- Data shown -
▼▼▼
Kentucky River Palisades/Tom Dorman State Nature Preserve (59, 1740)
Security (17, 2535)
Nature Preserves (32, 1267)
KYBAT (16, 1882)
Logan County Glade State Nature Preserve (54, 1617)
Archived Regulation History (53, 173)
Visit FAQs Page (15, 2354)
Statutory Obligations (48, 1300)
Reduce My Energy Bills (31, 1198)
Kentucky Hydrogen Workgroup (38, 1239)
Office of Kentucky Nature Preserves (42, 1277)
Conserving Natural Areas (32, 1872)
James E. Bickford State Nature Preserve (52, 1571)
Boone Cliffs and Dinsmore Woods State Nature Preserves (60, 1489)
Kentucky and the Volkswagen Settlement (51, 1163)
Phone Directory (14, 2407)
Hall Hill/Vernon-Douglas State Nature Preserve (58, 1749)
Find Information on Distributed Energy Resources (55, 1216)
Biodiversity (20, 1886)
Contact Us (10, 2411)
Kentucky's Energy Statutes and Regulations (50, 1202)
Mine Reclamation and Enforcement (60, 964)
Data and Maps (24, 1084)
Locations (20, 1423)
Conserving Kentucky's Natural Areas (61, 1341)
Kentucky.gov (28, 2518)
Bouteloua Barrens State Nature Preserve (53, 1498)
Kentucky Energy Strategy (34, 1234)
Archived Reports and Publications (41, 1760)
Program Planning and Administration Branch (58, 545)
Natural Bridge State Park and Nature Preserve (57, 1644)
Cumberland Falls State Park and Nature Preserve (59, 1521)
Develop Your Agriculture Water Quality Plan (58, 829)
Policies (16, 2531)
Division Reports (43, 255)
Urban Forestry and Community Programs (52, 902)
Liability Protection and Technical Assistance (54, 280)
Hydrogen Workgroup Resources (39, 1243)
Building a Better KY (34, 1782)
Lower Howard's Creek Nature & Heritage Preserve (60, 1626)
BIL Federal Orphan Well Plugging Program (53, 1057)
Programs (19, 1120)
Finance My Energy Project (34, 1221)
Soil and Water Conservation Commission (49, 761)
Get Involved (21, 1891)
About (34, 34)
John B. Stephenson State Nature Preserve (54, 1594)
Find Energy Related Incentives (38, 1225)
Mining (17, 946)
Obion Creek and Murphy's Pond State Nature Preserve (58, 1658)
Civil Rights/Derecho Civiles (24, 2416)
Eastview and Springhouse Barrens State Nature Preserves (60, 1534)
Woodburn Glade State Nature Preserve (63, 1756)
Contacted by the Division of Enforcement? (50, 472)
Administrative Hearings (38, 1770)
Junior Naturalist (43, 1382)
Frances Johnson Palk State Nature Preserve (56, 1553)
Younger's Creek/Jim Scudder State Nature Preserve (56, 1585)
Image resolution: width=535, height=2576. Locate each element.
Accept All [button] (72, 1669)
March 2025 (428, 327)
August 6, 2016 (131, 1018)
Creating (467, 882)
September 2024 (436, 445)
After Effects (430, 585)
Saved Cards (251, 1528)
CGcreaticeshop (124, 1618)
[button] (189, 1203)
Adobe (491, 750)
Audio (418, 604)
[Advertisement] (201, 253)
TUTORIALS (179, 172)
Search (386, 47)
▲▲▲
- How to complete this task -
Go through the listing above and write out exactly the lines starting with the one holding "Phone Directory (14, 2407)" and running through the one holding "Building a Better KY (34, 1782)", ends included, and no others.

- Your response -
Phone Directory (14, 2407)
Hall Hill/Vernon-Douglas State Nature Preserve (58, 1749)
Find Information on Distributed Energy Resources (55, 1216)
Biodiversity (20, 1886)
Contact Us (10, 2411)
Kentucky's Energy Statutes and Regulations (50, 1202)
Mine Reclamation and Enforcement (60, 964)
Data and Maps (24, 1084)
Locations (20, 1423)
Conserving Kentucky's Natural Areas (61, 1341)
Kentucky.gov (28, 2518)
Bouteloua Barrens State Nature Preserve (53, 1498)
Kentucky Energy Strategy (34, 1234)
Archived Reports and Publications (41, 1760)
Program Planning and Administration Branch (58, 545)
Natural Bridge State Park and Nature Preserve (57, 1644)
Cumberland Falls State Park and Nature Preserve (59, 1521)
Develop Your Agriculture Water Quality Plan (58, 829)
Policies (16, 2531)
Division Reports (43, 255)
Urban Forestry and Community Programs (52, 902)
Liability Protection and Technical Assistance (54, 280)
Hydrogen Workgroup Resources (39, 1243)
Building a Better KY (34, 1782)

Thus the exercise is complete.